Research Associate Professor Liu Jia from SIAIS published a review article in Cold Spring Harbor Perspectives in Biology, entitled Genome-Editing Technologies: Principles and Applications.
This article summarizes four classes of nucleases for gene-editing applications, including homing nuclease, zinc finger nuclease (ZFN), TALEN and CRISPR/Cas9. These nucleases can be customized to recognize and cleave designated genomic sequence, leading to double-stranded break, thereby facilitating gene knockout, gene deletion, transgene integration and nucleotide substitution. Homing nuclease can recognize 14-40 bp sequence with high specificity, however the difficulty of customization limits its widespread applications. ZFN is the first chimeric nuclease that can be synthesized in a modular manner, comprising of a zinc finger DNA-binding domain and a DNA-cleaving nuclease domain. Likewise, TALEN consists of a TALE DNA-binding protein derived from plant pathogens and a DNA-cleaving domain. TALEN have been widely used due to the facile assembly and high success rate compared to ZFN. Targeted DNA cleavage by CRISPR/Cas9 was first reported in 2012 and the ease with which it can be synthesized and manipulated has soon rendered it the most widely used gene-editing tool. In addition to the principles of the “molecular scissors”, this review summarizes a wide range of gene-editing applications using targeted nucleases, including construction of cell lines, creation of model animals, discovery of drug targets and treatment of human diseases, and also discusses future directions of gene-editing technologies.

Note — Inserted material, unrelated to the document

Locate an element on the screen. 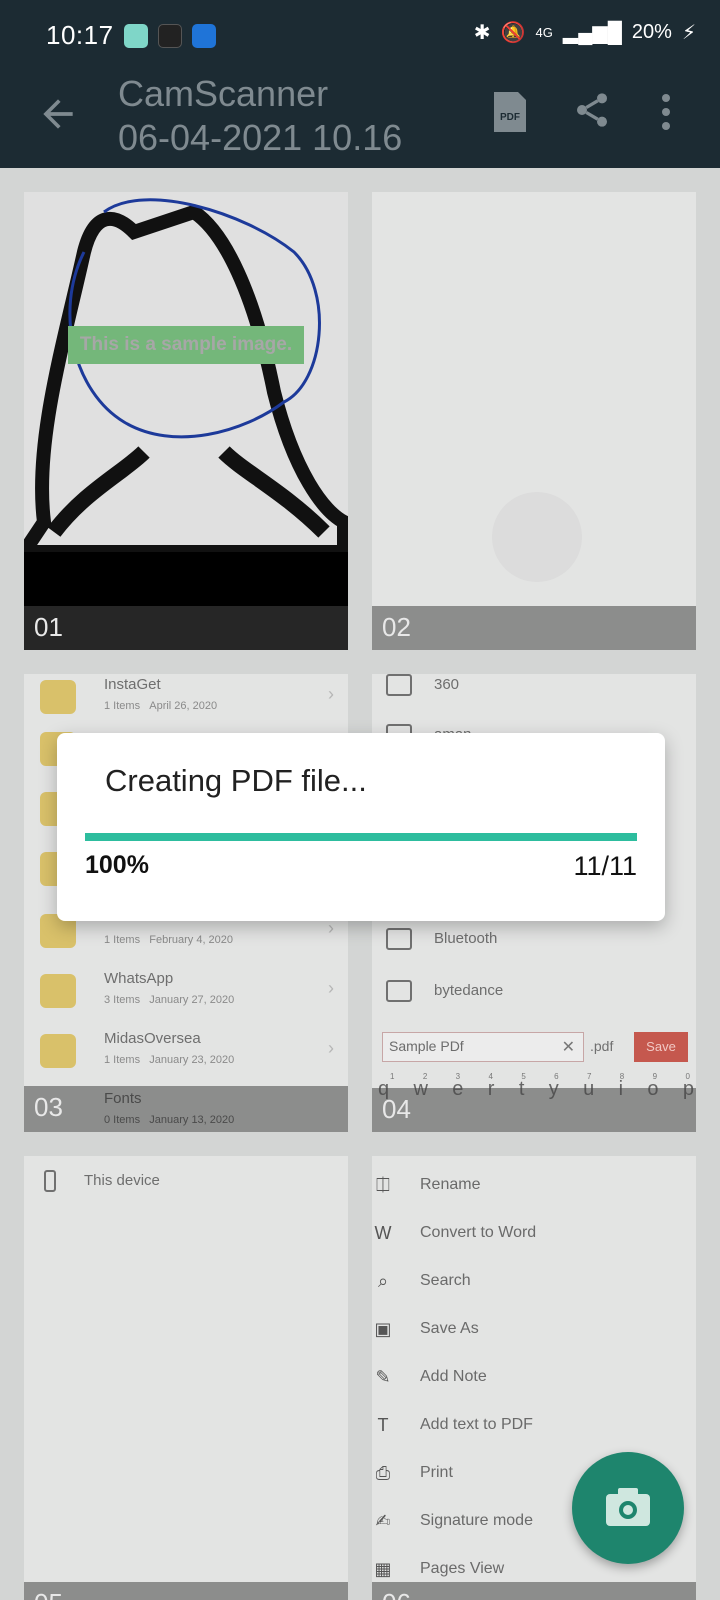  menu-item-label: Rename is located at coordinates (450, 1184).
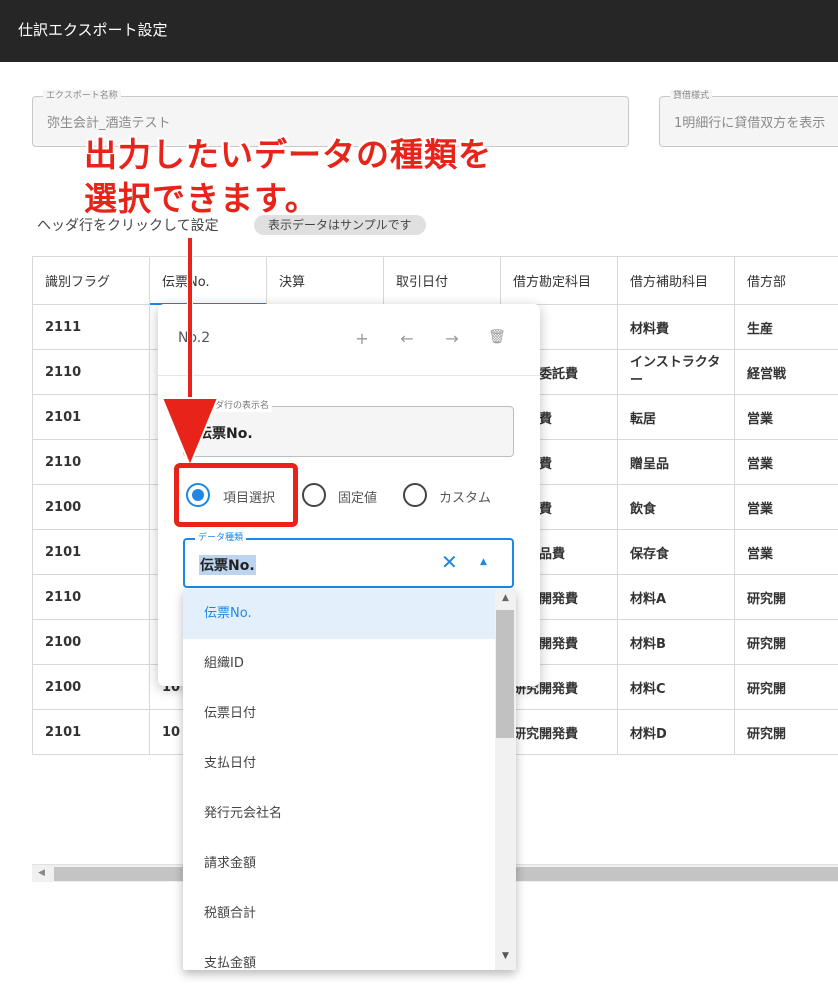 Image resolution: width=838 pixels, height=995 pixels. I want to click on table-cell: 生産, so click(786, 328).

Besides, this review article discusses the delivery methods of customized nucleases. Albeit the high gene-editing efficiency, the safe and efficient delivery of nucleases into targeted cells, particularly under complex environment suchin vivoconditions, remains one of the most important topics in the gene-editing field. During the graduate study, Dr. Thomas Gaj demonstrated for the first time that purified ZFN proteins can mediate gene editing in mammalian genome, and Dr. Liu Jia extended this protein-based gene-editing approach to TALEN as well as CRISPR/Cas9. Compared with traditional lipofection, nucleofection or viral transduction, purified nuclease proteins can induce gene modifications with higher efficiency and lower “off-target” effects, and thereby become widely used in recent gene-editing applications.
Dr. Thomas Gaj from University of California, Berkely is the first and co-corresponding author. Dr. Shannon S. Sirk from Stanford University is the second author. Graduate student Sai-lan Shui from ShanghaiTech University is the third author. Research Associate Professor Liu Jia is the co-corresponding author. This review was invited and edited by Professors Hamilton O. Smith, Clyde A. Hutchison III, J. Craig Venter and Daniel G. Gibson.